__Short task__. Retype everything in the records from the line containing "Click the See" down to the line containing "(x=366, y=315)", with both of those lines included and each line copied character for character.

__Material provided__.
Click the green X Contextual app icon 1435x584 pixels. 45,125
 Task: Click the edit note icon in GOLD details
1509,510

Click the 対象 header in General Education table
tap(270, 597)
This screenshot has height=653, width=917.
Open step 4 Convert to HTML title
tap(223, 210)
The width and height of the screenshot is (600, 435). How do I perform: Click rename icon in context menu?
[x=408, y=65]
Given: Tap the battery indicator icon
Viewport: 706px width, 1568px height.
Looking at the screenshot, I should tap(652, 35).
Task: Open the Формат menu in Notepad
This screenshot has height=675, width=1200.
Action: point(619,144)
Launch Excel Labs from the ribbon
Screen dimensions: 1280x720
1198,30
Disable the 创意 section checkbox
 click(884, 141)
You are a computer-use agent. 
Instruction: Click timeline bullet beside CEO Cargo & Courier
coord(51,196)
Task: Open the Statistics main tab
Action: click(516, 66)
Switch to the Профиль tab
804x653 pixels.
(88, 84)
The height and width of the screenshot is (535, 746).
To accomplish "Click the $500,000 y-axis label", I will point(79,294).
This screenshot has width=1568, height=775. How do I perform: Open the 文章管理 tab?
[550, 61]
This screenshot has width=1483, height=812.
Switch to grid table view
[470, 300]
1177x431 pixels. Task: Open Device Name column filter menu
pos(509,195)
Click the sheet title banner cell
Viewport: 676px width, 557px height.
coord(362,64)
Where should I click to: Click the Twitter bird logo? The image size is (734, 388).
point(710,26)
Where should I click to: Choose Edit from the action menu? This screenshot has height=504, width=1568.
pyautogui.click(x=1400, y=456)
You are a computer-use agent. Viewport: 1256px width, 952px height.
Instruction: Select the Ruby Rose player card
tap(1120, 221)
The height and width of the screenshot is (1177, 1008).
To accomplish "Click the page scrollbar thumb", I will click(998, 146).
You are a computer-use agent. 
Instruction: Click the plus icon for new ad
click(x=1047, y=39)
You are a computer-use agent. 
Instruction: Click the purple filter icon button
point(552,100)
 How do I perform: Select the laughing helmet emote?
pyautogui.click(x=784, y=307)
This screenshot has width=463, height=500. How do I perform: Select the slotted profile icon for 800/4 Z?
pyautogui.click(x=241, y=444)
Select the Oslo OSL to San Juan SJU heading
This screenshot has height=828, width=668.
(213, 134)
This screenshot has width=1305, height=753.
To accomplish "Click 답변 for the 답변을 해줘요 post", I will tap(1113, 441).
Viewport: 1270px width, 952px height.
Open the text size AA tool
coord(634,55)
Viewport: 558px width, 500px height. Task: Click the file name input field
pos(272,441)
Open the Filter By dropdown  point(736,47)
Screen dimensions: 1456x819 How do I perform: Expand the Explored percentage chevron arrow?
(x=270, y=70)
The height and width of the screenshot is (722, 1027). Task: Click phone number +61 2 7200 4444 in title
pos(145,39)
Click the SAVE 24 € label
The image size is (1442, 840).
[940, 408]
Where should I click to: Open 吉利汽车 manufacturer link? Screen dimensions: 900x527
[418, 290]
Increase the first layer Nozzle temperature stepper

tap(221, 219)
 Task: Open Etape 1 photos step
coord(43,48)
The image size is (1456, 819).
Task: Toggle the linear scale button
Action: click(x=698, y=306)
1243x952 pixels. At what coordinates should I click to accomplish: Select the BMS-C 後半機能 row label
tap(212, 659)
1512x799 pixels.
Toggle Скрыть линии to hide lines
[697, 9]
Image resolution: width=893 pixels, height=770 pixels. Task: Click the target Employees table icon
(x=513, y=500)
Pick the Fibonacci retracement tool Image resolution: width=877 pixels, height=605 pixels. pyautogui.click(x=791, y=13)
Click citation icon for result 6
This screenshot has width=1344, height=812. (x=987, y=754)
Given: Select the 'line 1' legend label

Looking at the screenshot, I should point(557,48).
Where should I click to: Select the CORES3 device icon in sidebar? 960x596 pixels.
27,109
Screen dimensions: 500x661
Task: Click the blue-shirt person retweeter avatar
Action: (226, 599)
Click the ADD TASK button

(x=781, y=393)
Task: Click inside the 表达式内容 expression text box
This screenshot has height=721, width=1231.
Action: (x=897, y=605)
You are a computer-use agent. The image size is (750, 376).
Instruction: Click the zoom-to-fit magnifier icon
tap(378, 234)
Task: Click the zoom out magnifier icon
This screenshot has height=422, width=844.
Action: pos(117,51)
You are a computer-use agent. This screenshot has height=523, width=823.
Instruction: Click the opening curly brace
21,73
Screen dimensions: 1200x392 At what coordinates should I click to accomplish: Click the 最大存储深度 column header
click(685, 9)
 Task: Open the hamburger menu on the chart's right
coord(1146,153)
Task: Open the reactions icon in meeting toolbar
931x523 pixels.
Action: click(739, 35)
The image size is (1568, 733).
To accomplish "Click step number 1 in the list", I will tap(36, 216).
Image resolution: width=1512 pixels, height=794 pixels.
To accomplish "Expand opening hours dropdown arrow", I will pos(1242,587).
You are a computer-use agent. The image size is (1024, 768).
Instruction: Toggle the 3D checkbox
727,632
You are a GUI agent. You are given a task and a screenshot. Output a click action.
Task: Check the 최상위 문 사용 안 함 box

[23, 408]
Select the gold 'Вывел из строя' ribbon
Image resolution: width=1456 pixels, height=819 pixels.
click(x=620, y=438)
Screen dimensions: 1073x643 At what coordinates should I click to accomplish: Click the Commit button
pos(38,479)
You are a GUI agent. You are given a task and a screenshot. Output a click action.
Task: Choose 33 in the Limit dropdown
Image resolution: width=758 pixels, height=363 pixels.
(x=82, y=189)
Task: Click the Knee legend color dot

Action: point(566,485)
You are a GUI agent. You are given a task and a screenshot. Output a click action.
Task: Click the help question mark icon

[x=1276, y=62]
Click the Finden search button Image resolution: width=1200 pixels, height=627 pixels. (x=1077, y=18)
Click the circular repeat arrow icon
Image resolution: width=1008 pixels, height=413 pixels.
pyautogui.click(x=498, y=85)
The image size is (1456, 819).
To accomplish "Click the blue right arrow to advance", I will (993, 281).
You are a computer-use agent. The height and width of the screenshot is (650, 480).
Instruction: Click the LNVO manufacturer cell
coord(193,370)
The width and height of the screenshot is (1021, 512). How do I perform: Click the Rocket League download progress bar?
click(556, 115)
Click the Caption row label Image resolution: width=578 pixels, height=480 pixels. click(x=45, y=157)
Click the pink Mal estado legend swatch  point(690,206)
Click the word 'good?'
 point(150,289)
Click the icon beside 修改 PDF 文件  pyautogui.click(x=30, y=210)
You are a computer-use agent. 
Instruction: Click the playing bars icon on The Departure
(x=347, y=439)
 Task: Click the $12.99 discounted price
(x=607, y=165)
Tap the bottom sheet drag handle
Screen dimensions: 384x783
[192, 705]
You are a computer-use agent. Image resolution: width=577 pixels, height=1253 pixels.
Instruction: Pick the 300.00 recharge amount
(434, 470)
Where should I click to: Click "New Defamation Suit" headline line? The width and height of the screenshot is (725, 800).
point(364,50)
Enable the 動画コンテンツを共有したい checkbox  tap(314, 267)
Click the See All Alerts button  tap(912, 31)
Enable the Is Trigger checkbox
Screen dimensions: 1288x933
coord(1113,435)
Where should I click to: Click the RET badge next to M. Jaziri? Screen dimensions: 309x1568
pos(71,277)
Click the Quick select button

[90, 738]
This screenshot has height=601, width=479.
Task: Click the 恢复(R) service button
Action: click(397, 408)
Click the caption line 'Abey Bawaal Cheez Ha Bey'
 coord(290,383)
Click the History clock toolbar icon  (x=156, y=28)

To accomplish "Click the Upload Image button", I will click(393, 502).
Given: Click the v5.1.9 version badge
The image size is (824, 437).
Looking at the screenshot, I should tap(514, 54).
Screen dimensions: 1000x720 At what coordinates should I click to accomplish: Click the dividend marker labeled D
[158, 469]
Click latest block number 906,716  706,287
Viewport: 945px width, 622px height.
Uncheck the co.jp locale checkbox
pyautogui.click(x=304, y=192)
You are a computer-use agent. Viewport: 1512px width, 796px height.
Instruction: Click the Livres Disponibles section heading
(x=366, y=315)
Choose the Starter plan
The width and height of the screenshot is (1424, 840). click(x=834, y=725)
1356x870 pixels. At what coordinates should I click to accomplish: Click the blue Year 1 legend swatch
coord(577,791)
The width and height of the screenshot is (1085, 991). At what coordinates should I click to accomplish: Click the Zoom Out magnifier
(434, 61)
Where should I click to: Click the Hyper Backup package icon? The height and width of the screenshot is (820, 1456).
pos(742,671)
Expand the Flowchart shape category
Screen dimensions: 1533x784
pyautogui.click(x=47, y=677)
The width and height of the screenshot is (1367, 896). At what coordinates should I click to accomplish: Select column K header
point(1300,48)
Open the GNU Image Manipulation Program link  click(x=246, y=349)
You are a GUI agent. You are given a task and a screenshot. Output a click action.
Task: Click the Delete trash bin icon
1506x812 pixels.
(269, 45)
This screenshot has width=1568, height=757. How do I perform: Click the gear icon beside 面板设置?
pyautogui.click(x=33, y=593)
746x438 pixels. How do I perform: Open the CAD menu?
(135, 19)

__Exercise response__.
Click the See All Alerts button  tap(912, 31)
Enable the Is Trigger checkbox
Screen dimensions: 1288x933
coord(1113,435)
Where should I click to: Click the RET badge next to M. Jaziri? Screen dimensions: 309x1568
pos(71,277)
Click the Quick select button

[90, 738]
This screenshot has height=601, width=479.
Task: Click the 恢复(R) service button
Action: click(397, 408)
Click the caption line 'Abey Bawaal Cheez Ha Bey'
 coord(290,383)
Click the History clock toolbar icon  (x=156, y=28)

To accomplish "Click the Upload Image button", I will click(393, 502).
Given: Click the v5.1.9 version badge
The image size is (824, 437).
Looking at the screenshot, I should tap(514, 54).
Screen dimensions: 1000x720 At what coordinates should I click to accomplish: Click the dividend marker labeled D
[158, 469]
Click latest block number 906,716  706,287
Viewport: 945px width, 622px height.
Uncheck the co.jp locale checkbox
pyautogui.click(x=304, y=192)
You are a computer-use agent. Viewport: 1512px width, 796px height.
Instruction: Click the Livres Disponibles section heading
(x=366, y=315)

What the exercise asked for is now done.